24 “Father, I desire that they also whom You gave Me may be with Me where I am, that they may behold My glory which You have given Me; for You loved Me before the foundation of the world. 25 O righteous Father! The world has not known You, but I have known You; and these have known that You sent Me. 26 And I have declared to them Your name, and will declare it, that the love with which You loved Me may be in them, and I in them.”
What are we holding back?
This poem takes responsibility for that word that Christ has given. Be One. I equate this with being Real. Oneness is Reality and everything else is a lie. I hope that by the time you get through this blog you understand what I mean when I say that lies do not exist. The reality is ONE or none. That’s it. God is not divisible. Jesus taught that a house divided against itself cannot stand. Paul taught that “within God we live and move and have our being.” One of the Hebrew names for God is HaMakom which means The Place. God is our Home people. We have never left our Home. Can you believe this? You are either One with God or no one without God. Now for those of you who think that this statement is some kind of religious zealotry, I suggest you reserve judgment until later. I am not religious. In fact I do not think that religion is based on reality. I think that religion is designed to keep the lie at bay. It ‘s like a big dam that is trying to protect us from being destroyed by illusion. In order to do that, structures are created as alternatives to the temptation of the world. This is noble, but it is based on making the lie real, which it is not. The lie says that separation from God is real. It says that there is somewhere we can go from God’s spirit. It says that God has a divided mind that differentiates between what we call light and dark. It says that there are people in hell who are away from God. But, Psalm 139 says:
7 Where can I go from Your Spirit? Or where can I flee from Your presence? 8 If I ascend into heaven, You are there; If I make my bed in hell, behold, You are there.9 If I take the wings of the morning, And dwell in the uttermost parts of the sea, 10 Even there Your hand shall lead me, And Your right hand shall hold me. 11 If I say, “Surely the darkness shall fall on me,” Even the night shall be light about me; 12 Indeed, the darkness shall not hide from You, But the night shines as the day; The darkness and the light are both alike to You.

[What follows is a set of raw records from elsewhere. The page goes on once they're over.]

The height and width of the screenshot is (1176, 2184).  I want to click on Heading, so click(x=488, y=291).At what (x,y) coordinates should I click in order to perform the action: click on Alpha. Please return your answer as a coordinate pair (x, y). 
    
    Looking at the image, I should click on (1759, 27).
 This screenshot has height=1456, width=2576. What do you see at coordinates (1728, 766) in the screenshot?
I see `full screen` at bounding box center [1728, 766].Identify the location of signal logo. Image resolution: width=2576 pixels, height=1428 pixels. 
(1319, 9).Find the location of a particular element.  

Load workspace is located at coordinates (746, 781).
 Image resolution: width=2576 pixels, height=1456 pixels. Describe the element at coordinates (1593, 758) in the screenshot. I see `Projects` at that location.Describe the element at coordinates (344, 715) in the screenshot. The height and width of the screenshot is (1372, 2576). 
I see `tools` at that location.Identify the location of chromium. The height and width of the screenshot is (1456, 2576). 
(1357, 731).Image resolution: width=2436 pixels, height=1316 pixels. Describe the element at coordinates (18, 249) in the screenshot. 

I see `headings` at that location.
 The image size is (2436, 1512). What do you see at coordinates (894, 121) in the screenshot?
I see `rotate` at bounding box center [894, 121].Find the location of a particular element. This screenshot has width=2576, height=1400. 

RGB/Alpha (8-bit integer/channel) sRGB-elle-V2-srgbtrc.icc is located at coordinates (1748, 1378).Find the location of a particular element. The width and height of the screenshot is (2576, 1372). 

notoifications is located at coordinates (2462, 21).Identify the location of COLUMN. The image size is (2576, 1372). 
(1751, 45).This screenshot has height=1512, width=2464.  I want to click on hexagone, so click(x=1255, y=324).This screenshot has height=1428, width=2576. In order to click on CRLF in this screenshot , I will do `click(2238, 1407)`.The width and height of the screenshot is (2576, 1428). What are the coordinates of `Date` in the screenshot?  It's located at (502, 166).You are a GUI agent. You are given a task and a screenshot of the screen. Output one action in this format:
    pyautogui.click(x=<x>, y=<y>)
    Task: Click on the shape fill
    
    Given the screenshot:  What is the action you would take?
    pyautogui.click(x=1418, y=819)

So no, I am not religious and I do not think Jesus is either. For those who think otherwise, I suggest reading the Bible. In my understanding, Jesus wanted us to wake up the Reality of God and to our own Reality as being One with God. As the above Psalm says in verse 18, “When I awake, I am still with You.” It is only a dream that we are not with God. In the poem, I am expressing what I get out of John 17. We are One with God. God is in relationship with All. Jesus compelled us to love one another and to love our so called enemies because God loves All without distinction. Jesus faced death and gave his life, because he refused to protect himself from a lie. He denied its reality. He knew that his life was in God’s eternal Life and in that reality, he received God’s name. That Name has been declared to us and that Name is One. It is the Name above every name. Your name, all of our names are housed in that Name. If we can’t find our name in that Name, we will never know who we are.
I know that there are a lot of things or experiences in life that may convince you that you are nowhere near God. But I am here to tell you Psalm 139 is true. There is nowhere we can go from the Spirit of One. I know, because I have tried. It was in the depths of the hell that I made for myself that I heard my name in the Name. My hope is that if you’re on the journey to know your name that you will find your name within the Name and live your life as One even as Christ is One. And I hope the testimony of this blog can help facilitate that.